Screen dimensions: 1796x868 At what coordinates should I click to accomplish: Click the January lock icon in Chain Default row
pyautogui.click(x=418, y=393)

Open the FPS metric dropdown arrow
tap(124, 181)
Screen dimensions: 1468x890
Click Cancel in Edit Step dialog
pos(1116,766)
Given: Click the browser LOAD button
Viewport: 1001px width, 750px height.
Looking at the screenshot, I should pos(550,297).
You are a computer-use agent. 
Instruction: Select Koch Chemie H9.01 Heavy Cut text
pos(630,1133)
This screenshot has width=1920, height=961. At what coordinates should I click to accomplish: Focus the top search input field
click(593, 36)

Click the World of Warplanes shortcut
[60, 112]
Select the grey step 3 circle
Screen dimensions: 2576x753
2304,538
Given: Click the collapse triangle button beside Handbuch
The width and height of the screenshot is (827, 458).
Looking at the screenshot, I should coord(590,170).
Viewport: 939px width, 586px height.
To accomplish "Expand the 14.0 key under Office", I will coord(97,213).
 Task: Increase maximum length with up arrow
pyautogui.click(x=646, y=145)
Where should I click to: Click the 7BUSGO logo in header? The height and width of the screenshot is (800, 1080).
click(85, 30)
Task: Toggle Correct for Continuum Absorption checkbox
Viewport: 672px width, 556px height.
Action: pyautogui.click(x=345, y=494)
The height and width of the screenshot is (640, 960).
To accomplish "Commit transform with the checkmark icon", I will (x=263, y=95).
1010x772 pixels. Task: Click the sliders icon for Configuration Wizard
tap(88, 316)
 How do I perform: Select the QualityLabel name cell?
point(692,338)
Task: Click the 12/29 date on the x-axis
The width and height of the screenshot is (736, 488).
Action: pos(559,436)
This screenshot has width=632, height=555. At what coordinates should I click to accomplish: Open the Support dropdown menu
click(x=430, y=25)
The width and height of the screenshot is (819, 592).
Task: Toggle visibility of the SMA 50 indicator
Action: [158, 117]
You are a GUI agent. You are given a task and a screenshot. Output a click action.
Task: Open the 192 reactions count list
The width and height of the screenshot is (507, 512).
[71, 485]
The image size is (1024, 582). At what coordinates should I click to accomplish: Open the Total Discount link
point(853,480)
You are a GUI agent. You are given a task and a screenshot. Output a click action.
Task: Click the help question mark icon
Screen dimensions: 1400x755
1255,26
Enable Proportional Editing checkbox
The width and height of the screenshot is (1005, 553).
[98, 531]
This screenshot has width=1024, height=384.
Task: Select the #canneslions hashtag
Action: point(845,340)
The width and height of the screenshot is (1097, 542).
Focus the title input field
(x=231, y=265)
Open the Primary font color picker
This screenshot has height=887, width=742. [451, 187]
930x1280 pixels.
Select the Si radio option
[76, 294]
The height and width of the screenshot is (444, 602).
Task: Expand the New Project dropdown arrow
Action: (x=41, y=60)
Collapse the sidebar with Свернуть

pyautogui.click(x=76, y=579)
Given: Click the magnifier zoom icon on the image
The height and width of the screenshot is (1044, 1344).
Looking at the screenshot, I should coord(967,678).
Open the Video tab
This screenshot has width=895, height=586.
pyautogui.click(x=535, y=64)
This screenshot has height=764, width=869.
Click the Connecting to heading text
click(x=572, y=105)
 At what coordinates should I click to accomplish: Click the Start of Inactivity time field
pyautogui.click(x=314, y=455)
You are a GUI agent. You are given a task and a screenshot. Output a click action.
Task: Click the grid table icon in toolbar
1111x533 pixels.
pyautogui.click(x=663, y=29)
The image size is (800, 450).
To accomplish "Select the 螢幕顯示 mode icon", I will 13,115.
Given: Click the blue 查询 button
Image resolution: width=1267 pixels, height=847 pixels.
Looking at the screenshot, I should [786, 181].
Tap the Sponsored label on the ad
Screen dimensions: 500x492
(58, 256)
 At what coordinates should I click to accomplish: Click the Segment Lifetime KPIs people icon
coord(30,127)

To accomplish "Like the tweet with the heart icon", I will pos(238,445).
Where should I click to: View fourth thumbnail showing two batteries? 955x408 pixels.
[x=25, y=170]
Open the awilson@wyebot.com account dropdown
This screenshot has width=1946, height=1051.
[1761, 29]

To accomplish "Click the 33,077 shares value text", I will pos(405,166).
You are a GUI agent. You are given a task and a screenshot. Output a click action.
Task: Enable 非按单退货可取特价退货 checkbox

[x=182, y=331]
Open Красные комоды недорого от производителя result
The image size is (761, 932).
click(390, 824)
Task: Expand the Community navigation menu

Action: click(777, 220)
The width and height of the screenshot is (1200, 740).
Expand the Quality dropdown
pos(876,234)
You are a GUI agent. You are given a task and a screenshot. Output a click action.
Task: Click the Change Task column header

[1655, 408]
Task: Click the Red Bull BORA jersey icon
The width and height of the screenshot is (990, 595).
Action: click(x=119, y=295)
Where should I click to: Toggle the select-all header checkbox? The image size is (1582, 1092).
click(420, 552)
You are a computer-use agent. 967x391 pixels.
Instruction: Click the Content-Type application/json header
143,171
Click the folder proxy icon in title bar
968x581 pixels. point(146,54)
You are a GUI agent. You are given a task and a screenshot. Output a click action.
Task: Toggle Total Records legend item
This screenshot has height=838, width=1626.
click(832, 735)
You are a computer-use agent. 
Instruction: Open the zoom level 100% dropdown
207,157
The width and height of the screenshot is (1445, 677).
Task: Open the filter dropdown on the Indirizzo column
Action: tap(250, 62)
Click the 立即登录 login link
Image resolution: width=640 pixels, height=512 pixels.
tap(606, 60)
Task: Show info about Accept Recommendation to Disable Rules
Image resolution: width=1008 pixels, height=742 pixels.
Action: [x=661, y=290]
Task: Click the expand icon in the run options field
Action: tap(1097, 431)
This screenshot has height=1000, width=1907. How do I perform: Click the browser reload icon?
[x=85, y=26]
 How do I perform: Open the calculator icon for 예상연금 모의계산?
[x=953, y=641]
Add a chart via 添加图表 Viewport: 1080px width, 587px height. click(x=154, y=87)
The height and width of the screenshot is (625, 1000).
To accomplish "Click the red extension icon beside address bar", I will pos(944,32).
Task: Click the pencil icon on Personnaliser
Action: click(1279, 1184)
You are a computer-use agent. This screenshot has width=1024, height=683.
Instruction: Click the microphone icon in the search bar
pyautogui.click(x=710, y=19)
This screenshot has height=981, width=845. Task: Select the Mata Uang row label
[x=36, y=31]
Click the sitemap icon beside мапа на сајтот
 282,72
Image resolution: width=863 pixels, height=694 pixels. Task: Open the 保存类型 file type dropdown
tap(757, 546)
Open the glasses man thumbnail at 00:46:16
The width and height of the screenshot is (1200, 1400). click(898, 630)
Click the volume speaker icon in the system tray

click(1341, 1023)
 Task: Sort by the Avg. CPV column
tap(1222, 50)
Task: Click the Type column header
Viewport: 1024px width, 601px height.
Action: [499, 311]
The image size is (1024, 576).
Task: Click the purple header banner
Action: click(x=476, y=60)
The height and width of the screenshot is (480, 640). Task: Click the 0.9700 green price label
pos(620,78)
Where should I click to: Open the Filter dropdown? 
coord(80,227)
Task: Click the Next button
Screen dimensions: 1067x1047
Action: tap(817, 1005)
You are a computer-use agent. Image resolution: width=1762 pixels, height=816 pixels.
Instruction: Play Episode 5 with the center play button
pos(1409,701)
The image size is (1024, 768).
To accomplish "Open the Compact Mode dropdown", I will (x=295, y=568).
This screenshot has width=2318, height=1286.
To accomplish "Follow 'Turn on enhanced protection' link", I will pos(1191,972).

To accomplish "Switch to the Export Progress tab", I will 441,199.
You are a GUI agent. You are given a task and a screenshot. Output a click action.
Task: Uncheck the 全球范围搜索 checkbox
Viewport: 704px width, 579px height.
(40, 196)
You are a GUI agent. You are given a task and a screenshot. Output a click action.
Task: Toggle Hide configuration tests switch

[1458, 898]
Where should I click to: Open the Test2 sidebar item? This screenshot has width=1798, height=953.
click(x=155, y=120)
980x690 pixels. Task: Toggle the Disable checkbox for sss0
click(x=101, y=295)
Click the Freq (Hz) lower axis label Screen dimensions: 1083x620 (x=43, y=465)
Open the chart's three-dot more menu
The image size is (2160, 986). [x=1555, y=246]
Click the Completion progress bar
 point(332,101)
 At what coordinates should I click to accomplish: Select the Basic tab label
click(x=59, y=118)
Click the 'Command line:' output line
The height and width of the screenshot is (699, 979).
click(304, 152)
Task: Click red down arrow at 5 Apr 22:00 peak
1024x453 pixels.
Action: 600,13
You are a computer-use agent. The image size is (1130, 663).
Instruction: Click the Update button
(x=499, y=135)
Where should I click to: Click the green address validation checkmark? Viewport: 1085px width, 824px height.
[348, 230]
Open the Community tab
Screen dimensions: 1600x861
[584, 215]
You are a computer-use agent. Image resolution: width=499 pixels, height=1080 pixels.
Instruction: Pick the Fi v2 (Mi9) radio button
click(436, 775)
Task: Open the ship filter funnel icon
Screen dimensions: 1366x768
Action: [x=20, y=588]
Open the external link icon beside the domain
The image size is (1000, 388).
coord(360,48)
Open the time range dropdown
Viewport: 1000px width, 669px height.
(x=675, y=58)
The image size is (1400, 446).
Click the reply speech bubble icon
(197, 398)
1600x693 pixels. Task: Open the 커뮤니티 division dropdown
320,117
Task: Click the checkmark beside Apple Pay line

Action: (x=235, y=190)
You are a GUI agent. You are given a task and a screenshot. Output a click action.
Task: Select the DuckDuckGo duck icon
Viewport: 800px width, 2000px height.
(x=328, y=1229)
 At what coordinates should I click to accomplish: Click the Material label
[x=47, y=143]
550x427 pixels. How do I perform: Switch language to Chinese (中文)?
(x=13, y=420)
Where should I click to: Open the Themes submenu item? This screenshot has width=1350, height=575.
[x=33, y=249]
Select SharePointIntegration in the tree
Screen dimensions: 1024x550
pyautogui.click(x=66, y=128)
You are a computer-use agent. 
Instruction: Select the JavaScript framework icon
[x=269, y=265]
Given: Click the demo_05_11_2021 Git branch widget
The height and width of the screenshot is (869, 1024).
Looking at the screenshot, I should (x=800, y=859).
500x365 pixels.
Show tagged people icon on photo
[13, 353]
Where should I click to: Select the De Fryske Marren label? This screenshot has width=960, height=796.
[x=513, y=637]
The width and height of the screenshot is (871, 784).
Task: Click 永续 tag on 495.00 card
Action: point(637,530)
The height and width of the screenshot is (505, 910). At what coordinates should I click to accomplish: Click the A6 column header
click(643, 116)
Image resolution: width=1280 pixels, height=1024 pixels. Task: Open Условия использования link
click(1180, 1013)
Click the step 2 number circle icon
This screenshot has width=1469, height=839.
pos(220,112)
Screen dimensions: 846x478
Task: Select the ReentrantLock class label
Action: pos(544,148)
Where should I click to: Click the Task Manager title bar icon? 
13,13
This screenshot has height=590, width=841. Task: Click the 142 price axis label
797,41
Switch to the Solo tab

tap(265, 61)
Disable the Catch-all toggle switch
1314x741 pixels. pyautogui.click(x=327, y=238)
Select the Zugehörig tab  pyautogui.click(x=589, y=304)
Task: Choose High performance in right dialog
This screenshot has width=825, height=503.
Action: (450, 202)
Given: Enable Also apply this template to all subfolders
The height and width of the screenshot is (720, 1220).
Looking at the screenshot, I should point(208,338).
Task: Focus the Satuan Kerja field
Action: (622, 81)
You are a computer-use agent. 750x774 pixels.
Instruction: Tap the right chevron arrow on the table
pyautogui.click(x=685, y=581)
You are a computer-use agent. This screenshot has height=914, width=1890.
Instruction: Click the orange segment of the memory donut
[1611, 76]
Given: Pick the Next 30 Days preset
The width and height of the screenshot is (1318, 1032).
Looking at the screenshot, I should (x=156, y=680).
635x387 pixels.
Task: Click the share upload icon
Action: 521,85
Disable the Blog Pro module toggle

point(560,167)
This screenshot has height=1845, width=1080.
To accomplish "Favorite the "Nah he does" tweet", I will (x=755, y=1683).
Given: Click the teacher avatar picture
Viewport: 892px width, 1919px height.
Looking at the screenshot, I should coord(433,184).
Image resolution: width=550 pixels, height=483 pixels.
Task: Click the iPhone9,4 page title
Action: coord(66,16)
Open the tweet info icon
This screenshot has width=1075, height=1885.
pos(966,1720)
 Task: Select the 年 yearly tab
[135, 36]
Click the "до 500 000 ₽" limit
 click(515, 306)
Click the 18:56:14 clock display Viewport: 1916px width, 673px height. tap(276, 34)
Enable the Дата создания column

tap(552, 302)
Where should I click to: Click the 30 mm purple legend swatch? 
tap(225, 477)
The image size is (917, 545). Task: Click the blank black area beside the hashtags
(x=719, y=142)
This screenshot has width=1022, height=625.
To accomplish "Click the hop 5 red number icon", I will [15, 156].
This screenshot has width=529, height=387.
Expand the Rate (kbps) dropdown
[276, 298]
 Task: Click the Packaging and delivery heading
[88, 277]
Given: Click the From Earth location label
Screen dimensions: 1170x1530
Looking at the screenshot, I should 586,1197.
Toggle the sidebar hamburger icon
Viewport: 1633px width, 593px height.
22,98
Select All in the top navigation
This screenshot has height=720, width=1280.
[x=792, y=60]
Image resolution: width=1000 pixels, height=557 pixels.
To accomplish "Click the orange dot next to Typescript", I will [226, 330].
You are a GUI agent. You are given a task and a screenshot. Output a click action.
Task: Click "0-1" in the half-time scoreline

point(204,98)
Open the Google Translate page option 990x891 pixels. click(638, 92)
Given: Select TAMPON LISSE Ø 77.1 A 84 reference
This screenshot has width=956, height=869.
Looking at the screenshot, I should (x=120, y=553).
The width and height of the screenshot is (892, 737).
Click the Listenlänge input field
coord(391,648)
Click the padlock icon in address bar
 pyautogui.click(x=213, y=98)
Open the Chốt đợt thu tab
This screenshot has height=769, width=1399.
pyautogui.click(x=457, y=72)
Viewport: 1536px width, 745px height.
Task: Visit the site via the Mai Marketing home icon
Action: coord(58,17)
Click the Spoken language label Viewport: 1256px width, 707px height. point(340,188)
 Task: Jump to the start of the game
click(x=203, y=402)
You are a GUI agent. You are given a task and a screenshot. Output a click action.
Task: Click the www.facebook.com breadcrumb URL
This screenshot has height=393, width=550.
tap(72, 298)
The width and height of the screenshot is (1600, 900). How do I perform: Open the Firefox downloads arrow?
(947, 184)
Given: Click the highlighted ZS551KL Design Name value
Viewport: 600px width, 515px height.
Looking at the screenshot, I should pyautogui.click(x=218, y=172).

+ + + + +

> Work instructions: Transcribe, exactly as written, all lines of the entries above from the first to the one containing "Given: Click the collapse", and no more.

> Expected output:
Screen dimensions: 1796x868 At what coordinates should I click to accomplish: Click the January lock icon in Chain Default row
pyautogui.click(x=418, y=393)

Open the FPS metric dropdown arrow
tap(124, 181)
Screen dimensions: 1468x890
Click Cancel in Edit Step dialog
pos(1116,766)
Given: Click the browser LOAD button
Viewport: 1001px width, 750px height.
Looking at the screenshot, I should pos(550,297).
You are a computer-use agent. 
Instruction: Select Koch Chemie H9.01 Heavy Cut text
pos(630,1133)
This screenshot has width=1920, height=961. At what coordinates should I click to accomplish: Focus the top search input field
click(593, 36)

Click the World of Warplanes shortcut
[60, 112]
Select the grey step 3 circle
Screen dimensions: 2576x753
2304,538
Given: Click the collapse triangle button beside Handbuch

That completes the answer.